ZHANG Zhaoning,PENG Yuxing   

  1. (National Laboratory for Parallel and Distributed Processing,Changsha 710073,China)
  • Received:2009-10-21 Revised:2010-01-09 Online:2011-03-25 Published:2011-03-25

摘要:

MapReduce分布式编程模型为大规模数据密集型计算提供了重要的应用基础平台。其任务调度模型为单点控制模型,这种模型使得体系结构简单,任务调度易于控制,但同时也存在中心节点失效的问题。在Hadoop系统中,当中心节点失效后,为了使得整个工作集群中的作业不中断,在不同版本的Hadoop中采取了按需同步、恢复历史记录和抛弃三种恢复机制。本文详细分析了这三种恢复机制中出现的数据阻塞、结果一致性和效率下降等问题,并针对MapReduce模型中两种基本任务依赖关系的特点,提出了传递依赖关系信息的同步机制,通过在同步过程中传递任务间已有的依赖关系,有效地解决已有机制中存在的问题。

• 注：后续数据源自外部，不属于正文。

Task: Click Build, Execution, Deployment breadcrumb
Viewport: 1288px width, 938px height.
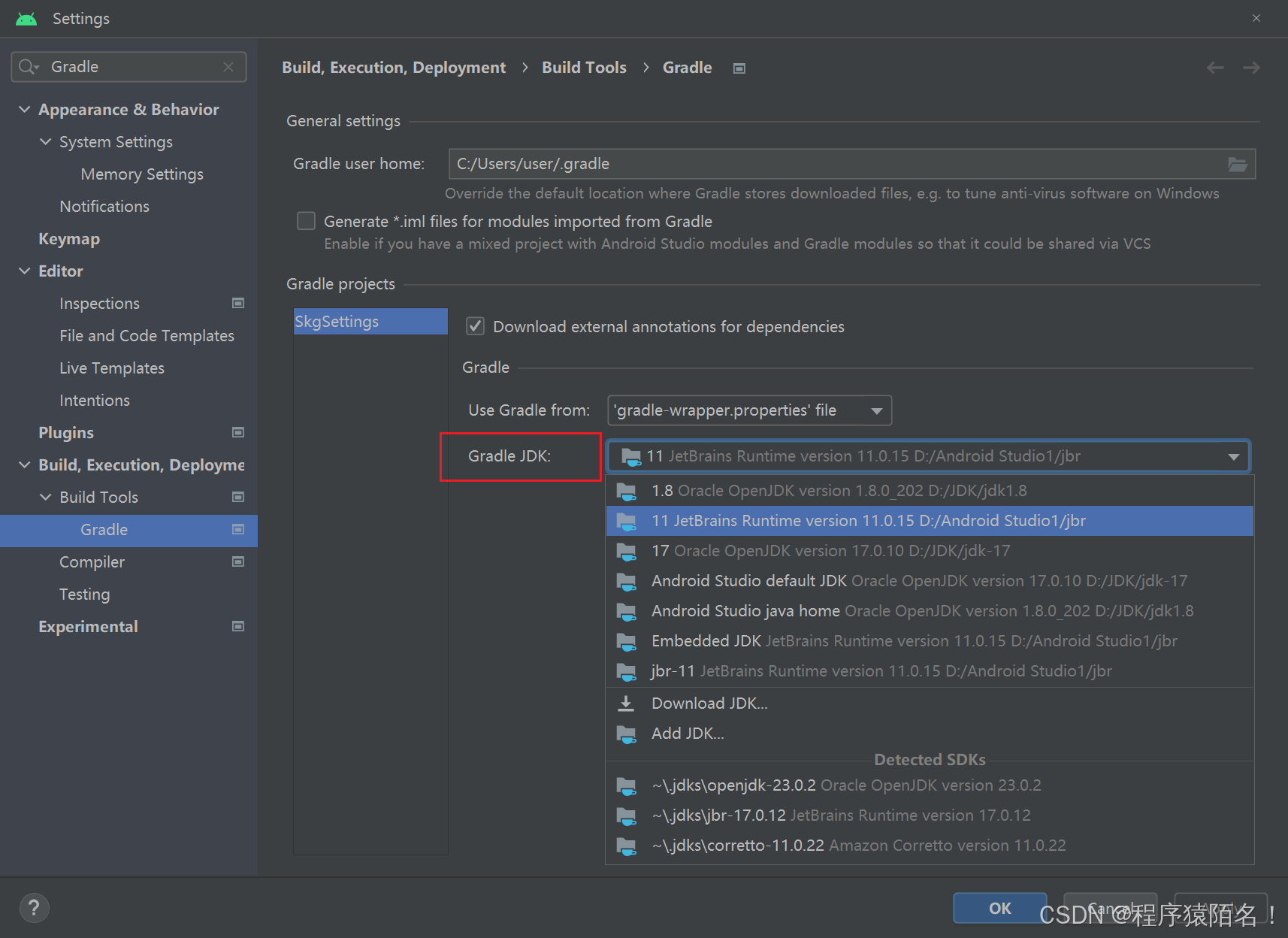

关键词: MapReduce, Hadoop, 任务调度, 单点失效恢复, 任务依赖关系

Abstract:

The MapReduce model has provided strong support for the dataintensive supercomputing as a fundamental application flat. It has a singlenode task scheduler, which has a simple architecture and is convenient to control the worker nodes, while there exists the single node error problem. In Hadoop (Open Source MapReduce) released versions, it has three different mechanisms such as synchronization on demand, recovery from history logging and dropping. This paper analyses the data jam, result errors and efficiency decline in the three methods, and then gives a method for delivering the information of task dependencies to solve the problems.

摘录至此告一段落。